| ÉNONCÉ |
Répondez à partir du récit ci-dessous :
(a) À qui la dame australienne a-t-elle vendu le restaurant ?
(b) Quelle localité les voyageurs rejoignent-ils par des routes parfois à peine carrossables ?
(c) Quelle heure est-il lorsqu'ils rentrent du temple ?

| EXTRAIT DU TEXTE |
****************************************
La fin du séjour approche déjà. On a du mal à le croire tellement le temps est passé vite. Aussi décidons-nous de retourner dans la région de Pupuan que nous apprécions. Nous retrouvons un restaurant où nous nous étions arrêtés avec nos amis Loïc et Jocelyne, il y a 17 ans de cela. La dame australienne qui le tenait alors l’a vendu à un Javanais qui vient d’entreprendre des travaux de rénovation. Contrairement à beaucoup d’autres, l’endroit n’a pas changé et respire toujours autant la quiétude ; nous nous réjouissons de cette trop rare exception. Depuis quelques jours, je m’efforce de trouver de petites voies que nous n’avons jamais empruntées. Aujourd’hui ne déroge pas à la règle. Pour rejoindre Belimbing, nous prenons des routes parfois à peine carrossables, mais qui traversent des coins d’une beauté insoupçonnable. Nous en sommes les premiers surpris et apprécions d’autant plus le trajet. Un autre jour, nous découvrons ainsi une jolie cascade que nous ne connaissions pas, mais dont l’aménagement de l’accès qui sent le béton frais ne laisse aucun doute quant à la transformation future de ce site encore sauvage pour quelques semaines. Mais quand s’arrêteront-ils donc ?…
À deux jours du départ, nous retournons au temple où s’est déroulé le Siat Sampian pour assister à des danses et à du théâtre. Après le barong, un couple de clowns traditionnels y improvise un long sketch où je tiens un rôle bien malgré moi. Placé au premier rang pour prendre au mieux mes photos, je crois comprendre que j’« intéresse » un peu la dame qui vient me poser quelques questions et me déclarer sa flamme en anglais, mais que mon crâne chauve intrigue beaucoup. Je ne saisis pas grand-chose, mais l’assistance éclate souvent de rire en me regardant. Derrière moi, j’entends Chantal qui rigole aussi. Heureusement que j’ai de l’humour ! Il est minuit passé lorsque nous rentrons.
****************************************
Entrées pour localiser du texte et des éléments
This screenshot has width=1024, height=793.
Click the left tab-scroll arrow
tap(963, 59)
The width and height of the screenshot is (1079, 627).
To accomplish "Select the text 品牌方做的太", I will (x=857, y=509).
****************************************
| CORRIGÉ |
(a) À un Javanais.
(b) Belimbing.
(c) Il est minuit passé.